Lab 04 - Git workflows

Lab
Important

This lab is due October 2 at 11:59pm.

Learning goals

In this lab, you will…

  • review common workflows for data transformation and visualization
  • create branches in Git
  • merge branches through pull requests in GitHub
  • conduct code reviews

Getting started

  • Go to the info5001-fa23 organization on GitHub. Click on the repo with the prefix lab-04. It contains the starter documents you need to complete the lab.

  • Clone the repo and start a new project in RStudio. See the Lab 0 instructions for details on cloning a repo and starting a new R project.

Git: Branches and PRs

So far we have practiced individual workflows in Git on your application exercises and homework assignments. For the labs and project, you have collaborated with your teammates by working in a single repository for each assignment. Individuals have pushed commits to GitHub which required the other team members to pull those commits to their local repository on RStudio Workbench before editing files locally. If you failed to pull first, then you may have encountered a merge conflict. We learned how to resolve merge conflicts in a previous lab.

Branches

This approach to collaboration (everyone editing the same copy of the files and hoping to avoid merge conflicts) is inefficient and confusing.

Cars attempting to merge on a 10 lane highway causing one car to overturn.

A better approach is to leverage Git’s ability to create branches for separate development streams.

A diagram of a Git repository with three distinct branches. The 'little feature' and 'big feature' branches are created as spurs off of the 'main' branch.

The Git branching model. Source: Bitbucket Tutorials

Branching means that you take a detour from the main stream of development and do work without changing the main stream. It allows one or many people to work in parallel without overwriting each other’s work. It allows someone working solo to work incrementally on an experimental idea, without jeopardizing the state of the main product.

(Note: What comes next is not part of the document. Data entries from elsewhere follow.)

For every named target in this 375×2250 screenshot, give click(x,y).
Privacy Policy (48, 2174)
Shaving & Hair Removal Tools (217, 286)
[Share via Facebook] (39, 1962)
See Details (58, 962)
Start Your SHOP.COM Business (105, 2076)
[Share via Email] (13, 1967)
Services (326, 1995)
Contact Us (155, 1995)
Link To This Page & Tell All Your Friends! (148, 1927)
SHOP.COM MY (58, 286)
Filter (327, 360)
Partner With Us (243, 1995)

Branching in Git is very lightweight, which means creating a branch and switching between branches is nearly instantaneous. This means Git encourages workflows which create small branches for exploration or new features, often merging them back together quickly.

main

Each Git repository initializes with a single branch. By convention that branch is called main.1 There is nothing inherently special about this branch, it is simply the first branch that is created when a new repository is generated from scratch.

1 Historically this initial branch was named master. In an effort to utilize inclusive language, the Git project shifted away from usage of this term in 2020.

In practice, the main branch represents the primary development line and is often the branch used to publish or deploy software in a stable version. It is unwise to experiment directly on the main branch for fear of breaking the software in the process of developing new features or content.

Remotes and origin

Remote repositories are versions of your project that are hosted on the Internet or another network. A single project can have 1, 2, or even hundreds of remotes. You pull others’ changes from remotes and push your changes to remotes.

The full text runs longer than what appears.